Ces systèmes de ciblage autonomes s’inscrivent dans une dynamique plus large d’intégration de l’IA dans l’ensemble des corps d’armée modernes. Si l’arsenalisation de ces systèmes autonomes bouleverse les rapports de force dans les conflits armés, elle reste sujette à de nouvelles controverses éthiques et légales.
En octobre 2019, Tsahal lançait son plan baptisé Momentum, plaçant l’IA au cœur de la modernisation de ses forces armées. L’objectif affiché était de rendre l’armée israélienne plus rapide et plus létale dans ses prises de décision. Pour cela, Tsahal, en lien étroit avec les entreprises de défense et les services de renseignement, a investi massivement dans le développement de logiciels militaires intégrant l’IA, dans l’optique d’anticiper une intensification des conflits à venir.

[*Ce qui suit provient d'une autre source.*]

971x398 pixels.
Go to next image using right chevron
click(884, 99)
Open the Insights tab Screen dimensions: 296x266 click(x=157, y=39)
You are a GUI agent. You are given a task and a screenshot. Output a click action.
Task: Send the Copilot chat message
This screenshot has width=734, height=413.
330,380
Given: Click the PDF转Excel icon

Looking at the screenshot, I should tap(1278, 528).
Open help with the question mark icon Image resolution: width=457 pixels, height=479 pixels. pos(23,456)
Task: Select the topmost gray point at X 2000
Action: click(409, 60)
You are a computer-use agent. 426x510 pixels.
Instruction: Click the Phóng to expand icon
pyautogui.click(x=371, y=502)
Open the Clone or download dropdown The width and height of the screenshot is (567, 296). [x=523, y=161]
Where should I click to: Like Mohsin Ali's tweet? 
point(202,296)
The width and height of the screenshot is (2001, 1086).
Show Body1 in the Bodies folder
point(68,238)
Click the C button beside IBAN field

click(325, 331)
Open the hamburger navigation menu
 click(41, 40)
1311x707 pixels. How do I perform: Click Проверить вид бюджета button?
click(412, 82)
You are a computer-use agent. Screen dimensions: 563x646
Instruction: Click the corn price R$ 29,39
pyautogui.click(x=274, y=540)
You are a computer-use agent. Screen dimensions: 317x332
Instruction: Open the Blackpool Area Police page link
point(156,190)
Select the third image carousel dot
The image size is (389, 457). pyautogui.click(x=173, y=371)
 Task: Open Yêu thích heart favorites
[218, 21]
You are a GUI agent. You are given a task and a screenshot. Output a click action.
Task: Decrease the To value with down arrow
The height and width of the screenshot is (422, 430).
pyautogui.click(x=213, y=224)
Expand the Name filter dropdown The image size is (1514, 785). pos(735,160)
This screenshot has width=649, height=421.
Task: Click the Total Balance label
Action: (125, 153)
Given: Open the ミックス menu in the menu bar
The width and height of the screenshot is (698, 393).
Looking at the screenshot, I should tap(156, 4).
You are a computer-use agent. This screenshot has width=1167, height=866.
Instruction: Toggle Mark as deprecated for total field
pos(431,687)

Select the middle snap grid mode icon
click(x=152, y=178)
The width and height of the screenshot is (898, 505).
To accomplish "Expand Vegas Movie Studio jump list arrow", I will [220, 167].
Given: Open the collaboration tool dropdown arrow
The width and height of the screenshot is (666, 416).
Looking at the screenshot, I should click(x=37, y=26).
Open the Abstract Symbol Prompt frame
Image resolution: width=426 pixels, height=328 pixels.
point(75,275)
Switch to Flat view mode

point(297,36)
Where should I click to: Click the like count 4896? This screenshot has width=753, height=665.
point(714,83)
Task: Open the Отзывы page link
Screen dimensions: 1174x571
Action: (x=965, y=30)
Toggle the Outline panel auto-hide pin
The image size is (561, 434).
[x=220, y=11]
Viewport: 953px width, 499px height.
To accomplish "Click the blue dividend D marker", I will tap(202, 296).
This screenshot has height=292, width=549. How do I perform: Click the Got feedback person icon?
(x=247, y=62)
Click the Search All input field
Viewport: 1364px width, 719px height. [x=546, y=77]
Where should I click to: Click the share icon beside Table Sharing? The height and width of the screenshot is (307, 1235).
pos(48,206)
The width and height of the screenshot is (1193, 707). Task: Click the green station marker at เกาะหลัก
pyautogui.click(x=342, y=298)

Nombre de ces logiciels ont été utilisés après le 7 octobre 2023, sur le principal théâtre d’opérations de Tsahal, la bande de Gaza. Leurs usages sont multiples : soutien logistique, traitement massif de données de renseignement, pilotage de systèmes de défense ou de bombardement. Plusieurs de ces technologies sont spécifiquement consacrées au renseignement et à l’identification de cibles stratégiques à abattre. Certains logiciels, comme Depth of Wisdom ou Hasbora, ont une vocation cartographique, visant à identifier des sites militaires et des infrastructures hébergeant des membres du Hamas, des entrepôts de munitions ou des plateformes de lancement de roquettes. D’autres, comme Lavender, se concentrent sur l’identification de cibles humaines. D’octobre 2023 à mars 2024, Lavender aurait identifié près de 37 000 cibles, un nombre inconcevable sans le recours à des systèmes autonomes.
Si l’ensemble de ces logiciels confère à Tsahal et aux services de renseignement une supériorité incontestable, ils font l’objet de vives controverses éthiques et légales. Le rythme soutenu des frappes, induit par la masse de cibles générée, s’accompagne d’un taux d’erreur pouvant atteindre 10 %, et donc d’un risque élevé de dommages collatéraux. L’automatisation partielle de la chaîne décisionnelle remet en cause les principes du droit international humanitaire, notamment celui de distinction entre civils et combattants. Par ailleurs, l’utilisation de ces technologies fait craindre un effacement de la responsabilité humaine en cas de crime de guerre. Ces dérives rendent nécessaire la mise en place d’une régulation internationale et d’un contrôle renforcé sur l’usage d’armes autonomes.